Reactive Control of a Mobile Manipulator Using Pseudo-Joint Damping
Ward, Keith Ronald
Arkin, Ronald C.
MetadataShow full item record
Reactive control for mobile manipulation involves a tight coupling of sensors to motor response. Pseudo-forces exerted on the end-effector and limbs of the mobile manipulator must be distributed over the entire structure. Pseudo-joint damping provides a mechanism for this process. Damping functions were used to create motion of the end-effector which emulated the characteristics of biological systems. The target biological characteristics were a general bell-shaped curve of the end-effector speed profile, an initial and final end-effector speed of zero, and a scaling of the speed profile with distance to goal. The damping functions were then evaluated for time, distance, safety, and flexibility to determine if the biological characteristics corresponded to improved performance of the mobile manipulator.
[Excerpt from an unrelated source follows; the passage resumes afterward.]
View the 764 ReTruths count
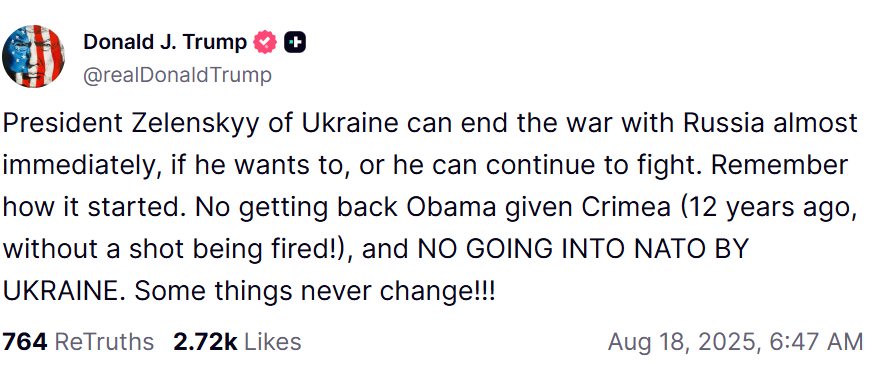873x368 pixels. click(x=25, y=342)
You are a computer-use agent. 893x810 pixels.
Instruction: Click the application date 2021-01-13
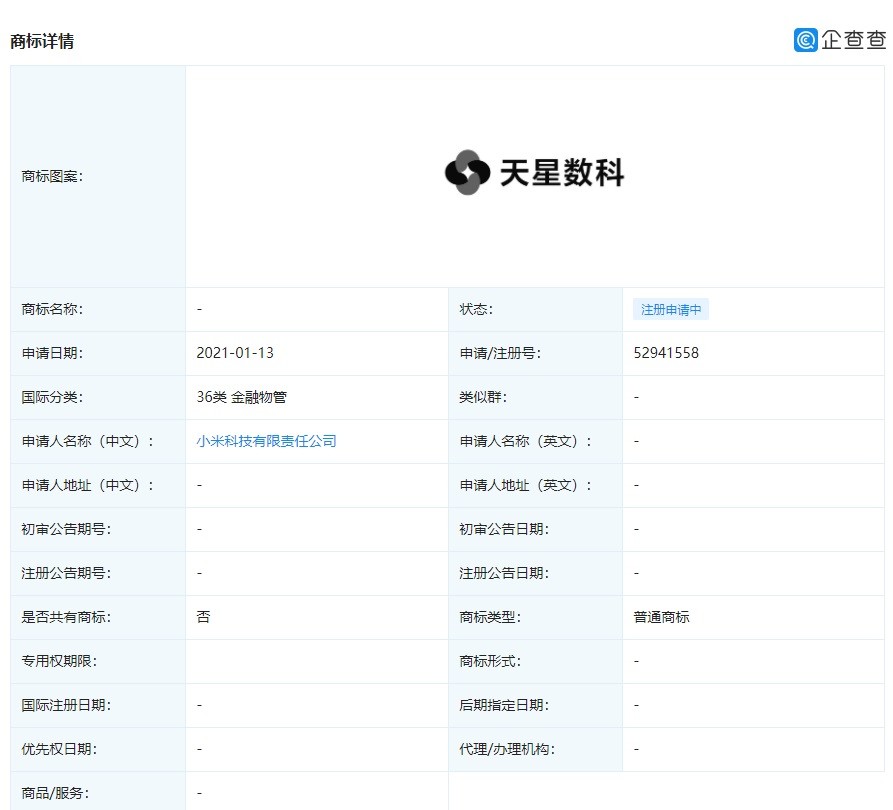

The simulations showed that by reproducing the characteristics of biological systems, improved performance of the mobile manipulator was realized. The set of linear and square damping functions were found to perform best in a series of varying environments. Both damping functions were shown to produce different ending configurations of the arm, and to be more or less aggressive by varying the damping parameters in the functions. This allows the performance of the mobile manipulator to be adjusted based on any a priori information about the environment.